CARTON ROUGE

Les Policiers sont au centre des commentaires et polémiques actuelles ;  il nous faut préciser notre position à tous points de vue :

L’affiche d’info-com CGT énonçait un principe véridique : nous devons protéger les gens, pas les frapper. Si nous devons faire usage de la force il faut des motifs légitimes, que ce soit fait avec discernement  et de façon mesurée, proportionnelle aux attaques.

Il semble que cela n’ait pas été toujours le cas et de nombreux témoignages font état  d’usages abusifs, d’interventions inutilement violentes, de dispositifs inadaptés aux circonstances et aux évènements et de blessés.  Le déni est irresponsable et provocateur.
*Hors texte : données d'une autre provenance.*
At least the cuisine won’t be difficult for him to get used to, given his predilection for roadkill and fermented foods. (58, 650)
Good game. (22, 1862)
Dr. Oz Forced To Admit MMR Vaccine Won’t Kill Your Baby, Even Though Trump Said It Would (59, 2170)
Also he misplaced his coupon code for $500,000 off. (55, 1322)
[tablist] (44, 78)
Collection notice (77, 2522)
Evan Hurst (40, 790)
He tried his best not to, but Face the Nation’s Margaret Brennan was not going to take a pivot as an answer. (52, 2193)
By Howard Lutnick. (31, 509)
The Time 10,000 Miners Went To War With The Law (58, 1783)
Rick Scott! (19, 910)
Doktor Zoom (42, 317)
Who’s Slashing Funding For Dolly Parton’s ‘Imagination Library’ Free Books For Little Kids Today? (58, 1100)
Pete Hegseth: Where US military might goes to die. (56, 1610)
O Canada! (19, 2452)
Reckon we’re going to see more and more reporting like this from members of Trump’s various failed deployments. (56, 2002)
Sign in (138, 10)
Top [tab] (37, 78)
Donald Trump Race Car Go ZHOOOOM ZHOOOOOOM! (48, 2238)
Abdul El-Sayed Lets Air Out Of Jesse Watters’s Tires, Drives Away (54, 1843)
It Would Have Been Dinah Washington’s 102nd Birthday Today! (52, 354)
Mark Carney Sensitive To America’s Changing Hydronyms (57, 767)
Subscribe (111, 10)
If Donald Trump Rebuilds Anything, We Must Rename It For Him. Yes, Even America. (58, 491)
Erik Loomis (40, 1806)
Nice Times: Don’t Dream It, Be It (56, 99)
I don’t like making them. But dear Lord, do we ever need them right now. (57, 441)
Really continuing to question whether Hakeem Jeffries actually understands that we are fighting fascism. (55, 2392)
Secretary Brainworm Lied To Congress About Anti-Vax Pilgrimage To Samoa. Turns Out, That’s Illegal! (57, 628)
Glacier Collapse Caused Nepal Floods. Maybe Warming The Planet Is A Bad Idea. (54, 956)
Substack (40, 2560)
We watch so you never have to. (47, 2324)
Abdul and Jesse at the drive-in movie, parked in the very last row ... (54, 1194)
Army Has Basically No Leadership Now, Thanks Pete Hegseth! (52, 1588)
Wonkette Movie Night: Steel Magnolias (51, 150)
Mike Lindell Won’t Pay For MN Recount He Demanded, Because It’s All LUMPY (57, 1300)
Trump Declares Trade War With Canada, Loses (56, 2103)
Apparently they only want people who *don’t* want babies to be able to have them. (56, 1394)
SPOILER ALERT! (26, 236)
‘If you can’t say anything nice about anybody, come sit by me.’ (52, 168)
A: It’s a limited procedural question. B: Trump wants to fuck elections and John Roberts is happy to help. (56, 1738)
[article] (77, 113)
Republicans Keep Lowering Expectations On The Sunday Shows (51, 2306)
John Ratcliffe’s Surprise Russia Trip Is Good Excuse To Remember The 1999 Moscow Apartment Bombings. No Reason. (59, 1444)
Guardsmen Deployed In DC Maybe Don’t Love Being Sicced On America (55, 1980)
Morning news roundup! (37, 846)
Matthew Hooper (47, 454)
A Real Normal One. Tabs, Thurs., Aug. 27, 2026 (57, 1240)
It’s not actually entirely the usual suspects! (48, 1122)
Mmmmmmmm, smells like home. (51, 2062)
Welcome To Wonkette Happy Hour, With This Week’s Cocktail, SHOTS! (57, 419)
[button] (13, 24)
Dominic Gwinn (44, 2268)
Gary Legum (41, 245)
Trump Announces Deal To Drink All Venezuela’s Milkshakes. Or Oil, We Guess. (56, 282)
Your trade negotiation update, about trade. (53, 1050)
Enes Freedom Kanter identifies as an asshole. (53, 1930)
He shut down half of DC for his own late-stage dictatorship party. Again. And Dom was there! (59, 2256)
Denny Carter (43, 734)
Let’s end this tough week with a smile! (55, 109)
Il appartient à la justice de déterminer les suites à donner à tous les faits qui lui sont signalés, de poursuivre et de sanctionner leurs auteurs, quels qu’ils soient.

Un policier respectueux des lois et des personnes n’a pas toutefois à se sentir visé par cette image certes brutale mais qui a le mérite de faire réfléchir sur la notion de maintien de l’ordre, de conduite des opérations  et d’emploi  des effectifs. 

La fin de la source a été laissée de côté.